→ Task statement:
List each line of the data below that contains the string "card". Case counts, so a match must agree in uppercase and lowercase letters.

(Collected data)
◆ ◆ ◆ ◆ ◆
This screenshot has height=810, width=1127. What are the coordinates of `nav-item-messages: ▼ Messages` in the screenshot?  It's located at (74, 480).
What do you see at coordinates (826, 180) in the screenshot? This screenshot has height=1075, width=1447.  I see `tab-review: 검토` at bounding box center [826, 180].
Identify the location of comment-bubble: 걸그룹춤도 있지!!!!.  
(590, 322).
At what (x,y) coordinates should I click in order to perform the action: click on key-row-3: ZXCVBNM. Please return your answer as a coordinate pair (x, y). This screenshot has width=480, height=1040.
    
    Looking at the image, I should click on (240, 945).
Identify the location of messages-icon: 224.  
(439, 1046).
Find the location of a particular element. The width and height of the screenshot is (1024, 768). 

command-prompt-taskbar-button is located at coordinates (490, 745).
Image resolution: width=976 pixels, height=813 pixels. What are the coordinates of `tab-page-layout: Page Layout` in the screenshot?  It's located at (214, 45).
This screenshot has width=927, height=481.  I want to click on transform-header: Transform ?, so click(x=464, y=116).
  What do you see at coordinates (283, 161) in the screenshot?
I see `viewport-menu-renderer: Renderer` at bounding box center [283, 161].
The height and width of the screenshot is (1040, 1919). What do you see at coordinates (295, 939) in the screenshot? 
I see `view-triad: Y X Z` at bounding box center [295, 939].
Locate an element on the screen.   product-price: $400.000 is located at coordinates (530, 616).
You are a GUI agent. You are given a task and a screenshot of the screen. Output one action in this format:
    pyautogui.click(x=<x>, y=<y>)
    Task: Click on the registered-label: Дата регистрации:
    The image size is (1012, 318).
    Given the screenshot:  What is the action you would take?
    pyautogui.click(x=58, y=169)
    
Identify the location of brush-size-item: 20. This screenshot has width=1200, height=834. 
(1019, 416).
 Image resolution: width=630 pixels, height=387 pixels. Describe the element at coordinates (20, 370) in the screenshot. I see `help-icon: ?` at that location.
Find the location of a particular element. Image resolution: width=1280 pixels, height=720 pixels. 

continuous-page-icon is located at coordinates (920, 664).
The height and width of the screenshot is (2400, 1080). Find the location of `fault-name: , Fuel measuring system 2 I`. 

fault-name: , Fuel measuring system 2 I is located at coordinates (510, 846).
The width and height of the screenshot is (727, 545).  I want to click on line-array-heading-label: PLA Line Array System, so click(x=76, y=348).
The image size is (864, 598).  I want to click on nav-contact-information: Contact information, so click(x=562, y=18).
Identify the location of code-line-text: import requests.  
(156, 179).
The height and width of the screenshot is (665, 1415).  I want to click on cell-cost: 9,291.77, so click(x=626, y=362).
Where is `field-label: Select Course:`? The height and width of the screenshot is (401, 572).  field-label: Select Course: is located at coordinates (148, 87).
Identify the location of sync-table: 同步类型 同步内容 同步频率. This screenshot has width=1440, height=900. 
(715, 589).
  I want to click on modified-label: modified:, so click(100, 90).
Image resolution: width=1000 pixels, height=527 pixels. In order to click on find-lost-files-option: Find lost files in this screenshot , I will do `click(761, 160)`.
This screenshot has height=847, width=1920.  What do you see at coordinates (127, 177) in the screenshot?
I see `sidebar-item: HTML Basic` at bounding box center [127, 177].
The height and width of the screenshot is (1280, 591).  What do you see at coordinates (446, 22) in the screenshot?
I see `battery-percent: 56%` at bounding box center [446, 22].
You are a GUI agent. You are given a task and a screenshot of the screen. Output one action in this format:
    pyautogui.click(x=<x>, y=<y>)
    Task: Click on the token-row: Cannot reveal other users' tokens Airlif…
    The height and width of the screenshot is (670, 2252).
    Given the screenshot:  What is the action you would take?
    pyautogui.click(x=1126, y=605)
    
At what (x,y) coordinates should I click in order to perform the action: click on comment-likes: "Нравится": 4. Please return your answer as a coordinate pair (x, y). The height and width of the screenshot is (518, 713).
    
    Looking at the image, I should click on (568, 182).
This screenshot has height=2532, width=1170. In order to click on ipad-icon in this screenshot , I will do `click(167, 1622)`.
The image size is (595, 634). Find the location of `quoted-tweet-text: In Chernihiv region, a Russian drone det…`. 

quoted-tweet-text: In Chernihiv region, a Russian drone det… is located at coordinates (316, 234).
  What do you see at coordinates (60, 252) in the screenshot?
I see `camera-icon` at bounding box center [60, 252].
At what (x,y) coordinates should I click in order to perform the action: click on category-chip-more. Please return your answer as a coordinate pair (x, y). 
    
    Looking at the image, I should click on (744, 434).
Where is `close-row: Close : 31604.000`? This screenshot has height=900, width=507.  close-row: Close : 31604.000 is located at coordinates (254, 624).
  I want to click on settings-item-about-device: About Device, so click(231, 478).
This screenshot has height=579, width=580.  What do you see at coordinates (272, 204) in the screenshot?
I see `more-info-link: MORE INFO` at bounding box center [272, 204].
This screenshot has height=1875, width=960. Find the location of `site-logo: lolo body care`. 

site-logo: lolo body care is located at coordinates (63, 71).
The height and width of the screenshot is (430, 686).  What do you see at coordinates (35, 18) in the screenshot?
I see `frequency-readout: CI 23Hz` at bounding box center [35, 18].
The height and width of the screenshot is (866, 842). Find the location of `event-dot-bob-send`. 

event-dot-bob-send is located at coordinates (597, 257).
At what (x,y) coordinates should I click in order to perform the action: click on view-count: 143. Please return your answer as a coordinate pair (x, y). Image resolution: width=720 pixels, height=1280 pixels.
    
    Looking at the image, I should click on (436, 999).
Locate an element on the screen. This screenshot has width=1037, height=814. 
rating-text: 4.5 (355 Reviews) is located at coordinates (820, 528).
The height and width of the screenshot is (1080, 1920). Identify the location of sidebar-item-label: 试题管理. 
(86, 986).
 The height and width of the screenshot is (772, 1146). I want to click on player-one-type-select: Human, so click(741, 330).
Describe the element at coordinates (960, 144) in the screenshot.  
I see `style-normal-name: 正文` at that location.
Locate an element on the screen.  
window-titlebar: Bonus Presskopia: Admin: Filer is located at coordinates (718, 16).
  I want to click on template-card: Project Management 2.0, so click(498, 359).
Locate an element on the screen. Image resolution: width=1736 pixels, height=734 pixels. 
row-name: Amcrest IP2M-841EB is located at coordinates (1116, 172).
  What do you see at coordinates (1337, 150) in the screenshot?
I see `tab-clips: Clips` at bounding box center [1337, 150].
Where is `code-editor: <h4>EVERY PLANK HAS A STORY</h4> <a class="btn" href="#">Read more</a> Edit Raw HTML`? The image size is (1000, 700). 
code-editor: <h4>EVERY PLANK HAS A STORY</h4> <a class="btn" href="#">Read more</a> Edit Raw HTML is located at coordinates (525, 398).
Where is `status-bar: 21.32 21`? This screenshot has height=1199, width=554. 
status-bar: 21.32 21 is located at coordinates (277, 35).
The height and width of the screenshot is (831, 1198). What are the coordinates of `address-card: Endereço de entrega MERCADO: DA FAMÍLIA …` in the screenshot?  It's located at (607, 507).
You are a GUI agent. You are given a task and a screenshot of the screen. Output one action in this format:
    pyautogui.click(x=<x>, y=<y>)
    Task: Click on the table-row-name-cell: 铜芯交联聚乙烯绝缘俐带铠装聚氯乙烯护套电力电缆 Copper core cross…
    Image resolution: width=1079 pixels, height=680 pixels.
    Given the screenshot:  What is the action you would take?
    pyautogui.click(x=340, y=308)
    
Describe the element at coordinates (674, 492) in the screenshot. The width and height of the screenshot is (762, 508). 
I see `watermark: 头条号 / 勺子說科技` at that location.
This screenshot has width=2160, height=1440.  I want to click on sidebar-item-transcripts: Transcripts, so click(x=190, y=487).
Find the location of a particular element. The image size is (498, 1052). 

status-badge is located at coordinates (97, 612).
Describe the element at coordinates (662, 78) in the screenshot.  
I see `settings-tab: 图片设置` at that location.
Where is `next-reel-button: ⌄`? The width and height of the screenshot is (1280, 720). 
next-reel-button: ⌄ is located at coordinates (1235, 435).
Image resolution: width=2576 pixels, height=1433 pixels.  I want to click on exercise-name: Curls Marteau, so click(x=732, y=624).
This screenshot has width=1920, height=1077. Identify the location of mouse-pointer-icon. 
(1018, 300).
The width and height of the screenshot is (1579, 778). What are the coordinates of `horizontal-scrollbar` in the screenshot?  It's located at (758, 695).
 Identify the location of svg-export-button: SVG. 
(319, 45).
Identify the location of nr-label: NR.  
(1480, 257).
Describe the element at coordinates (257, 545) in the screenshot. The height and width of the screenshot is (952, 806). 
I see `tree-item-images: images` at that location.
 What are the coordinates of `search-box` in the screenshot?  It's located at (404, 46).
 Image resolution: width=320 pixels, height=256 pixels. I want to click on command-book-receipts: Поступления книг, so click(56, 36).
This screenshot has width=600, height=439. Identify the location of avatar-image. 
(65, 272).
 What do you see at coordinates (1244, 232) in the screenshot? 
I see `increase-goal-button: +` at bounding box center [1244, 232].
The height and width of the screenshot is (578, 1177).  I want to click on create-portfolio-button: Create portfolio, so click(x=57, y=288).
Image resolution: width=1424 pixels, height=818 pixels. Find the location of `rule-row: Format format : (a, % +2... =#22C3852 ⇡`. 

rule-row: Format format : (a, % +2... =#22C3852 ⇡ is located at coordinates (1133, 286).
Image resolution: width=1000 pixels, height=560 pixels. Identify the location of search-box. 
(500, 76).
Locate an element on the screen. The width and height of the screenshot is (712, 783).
◆ ◆ ◆ ◆ ◆
→ Output of the exercise:
  I want to click on template-card: Project Management 2.0, so click(498, 359).
The height and width of the screenshot is (831, 1198). What are the coordinates of `address-card: Endereço de entrega MERCADO: DA FAMÍLIA …` in the screenshot?  It's located at (607, 507).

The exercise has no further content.